LAWS(PVC)-1937-2-22

BOMMI REDDI MUNI REDDI Vs. PERUR SUBBIAH

Decided On February 05, 1937
BOMMI REDDI MUNI REDDI Appellant
V/S
PERUR SUBBIAH Respondents

JUDGEMENT

(1.) The only question here is whether, under Section 75, Sub-section (4), of the Indian Registration Act, an order of the Registrar made under that section can be executed by a District Munsif. The District Registrar of Cuddappah held an enquiry under Section 74 and made an award of Rs. 329-14-0 as costs against the respondent, which he sent to the District Munsiff's Court of Proddatur for execution. The District Munsiff held that he had no power to execute it, and that order was reversed on appeal by the learned District Judge of Cuddappah against whose order this appeal has been filed.

(2.) Section 75, Sub-section (4) is as follows: The Registrar may, for the purpose of any enquiry under Section 74, summon and enforce the attendance of witnesses and compel them to give evidence, as if he were a Civil Court, and he may also direct by whom the whole or any part of the costs of any such enquiry shall be recoverable as if they had been awarded in a suit under the Civil P. C., 1908.

(3.) Now that sub-section presumes that the Registrar is not a Civil Court. This High Court in two decisions Manavala Goundan V/s. Kumarappa Reddy (1907) 17 M.L.J. 313 : I.L.R. 30 Mad. 326 and Naganna V/s. Pattabhiramayya (1927) 54 M.L.J. 51 Mad. 245, has already held that his proceedings are not open to revision under Section 115, Civil Procedure Code. But I consider the meaning of the latter part of the sub-section to be that, although he is not a Civil Court, yet any costs ordered by him can be recovered as if he were a Civil Court and as if those costs had been awarded in a suit under the Civil P. C.. Otherwise a Registrar's order as to costs is futile as I can find no other machinery for their recovery outside Section 75 of the Indian Registration Act.

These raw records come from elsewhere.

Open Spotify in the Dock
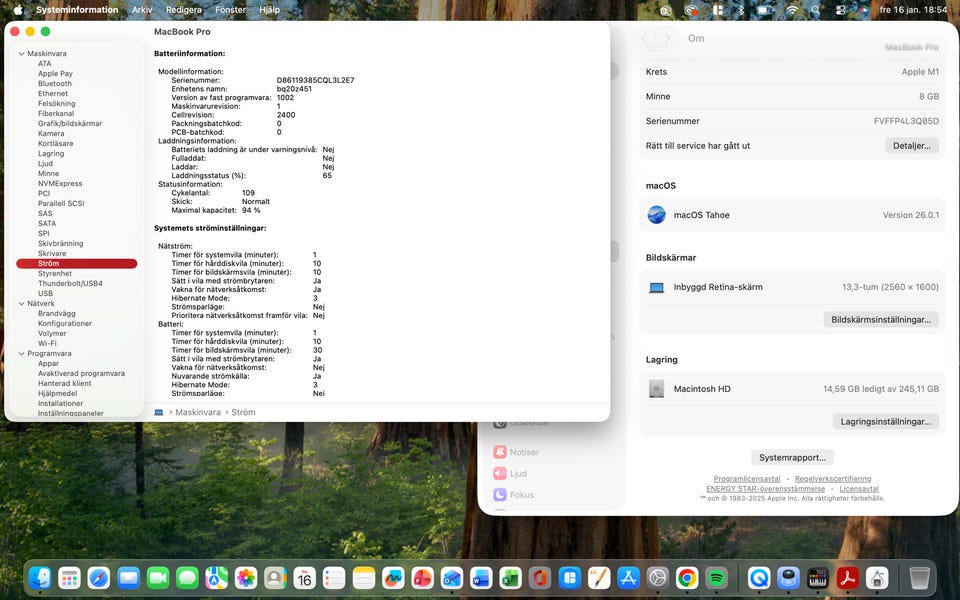This screenshot has width=960, height=600. 716,578
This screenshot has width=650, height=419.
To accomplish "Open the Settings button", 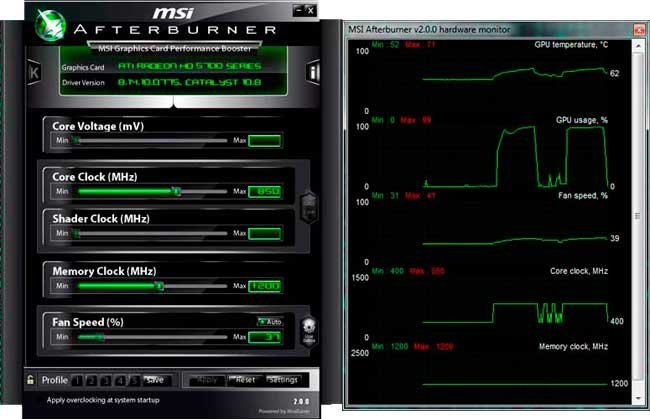I will point(282,380).
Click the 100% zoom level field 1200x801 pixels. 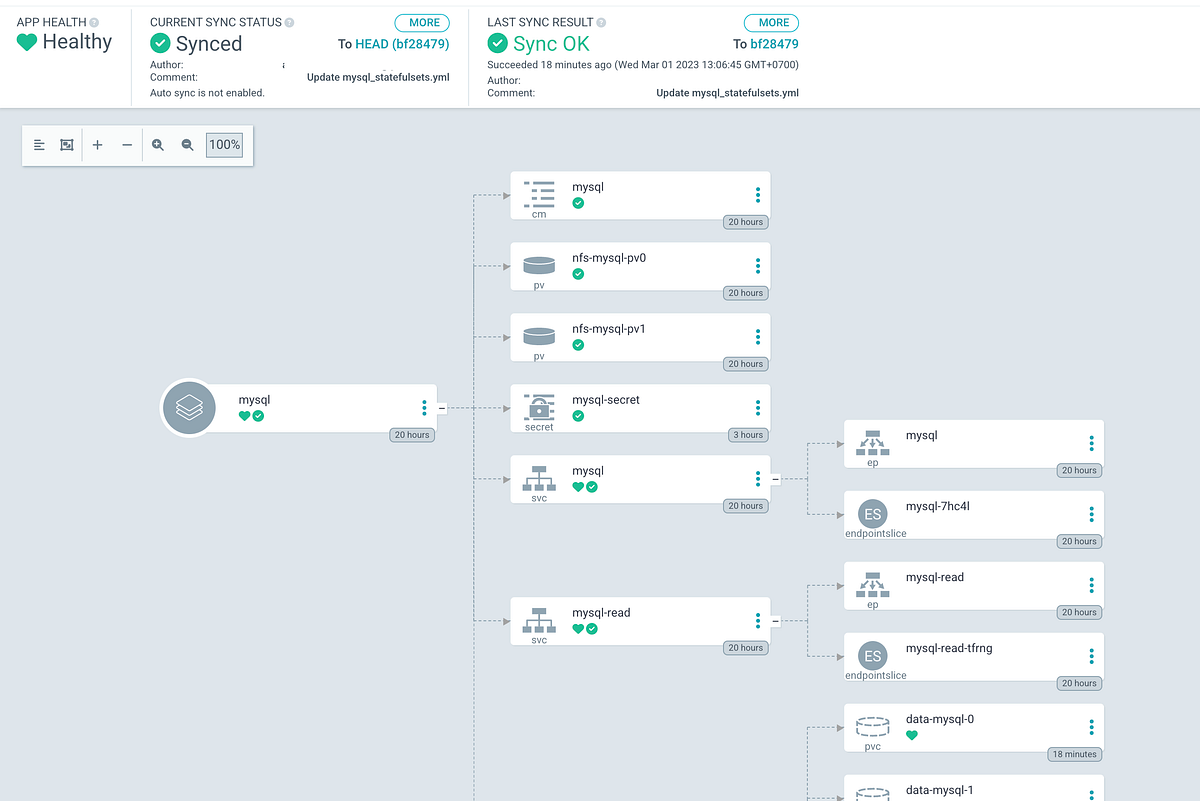pos(224,145)
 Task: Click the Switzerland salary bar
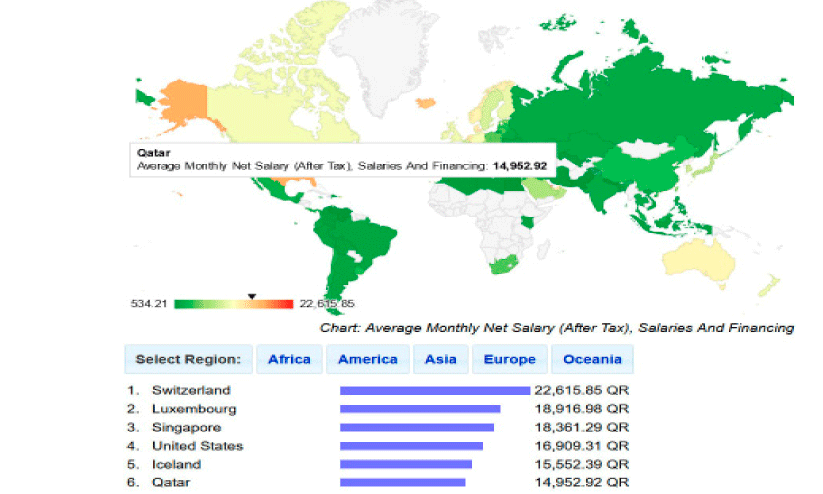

G.O. No. 1597 dated the 8 of July 1879 has been quoted to me, which purports to empower a Registrar to imprison persons for nonpayment of costs decreed by him; but that does not decide this matter. In any case the same Government order states as an axiom what is now a matter for decision, namely, that an order for costs can be executed through a Civil Court in the ordinary way. I prefer to place my decision on what I consider to be clear words of Sub-section (4) which, in the view I take, expressly empowers a Registrar to send his order for costs for execution exactly as if they had been awarded in a suit, and the method of their recovery is to be in accordance with the Civil P. C., that is to say, under the provisions of Order 21, etc. It is surprising that this matter has never come up for formal decision before.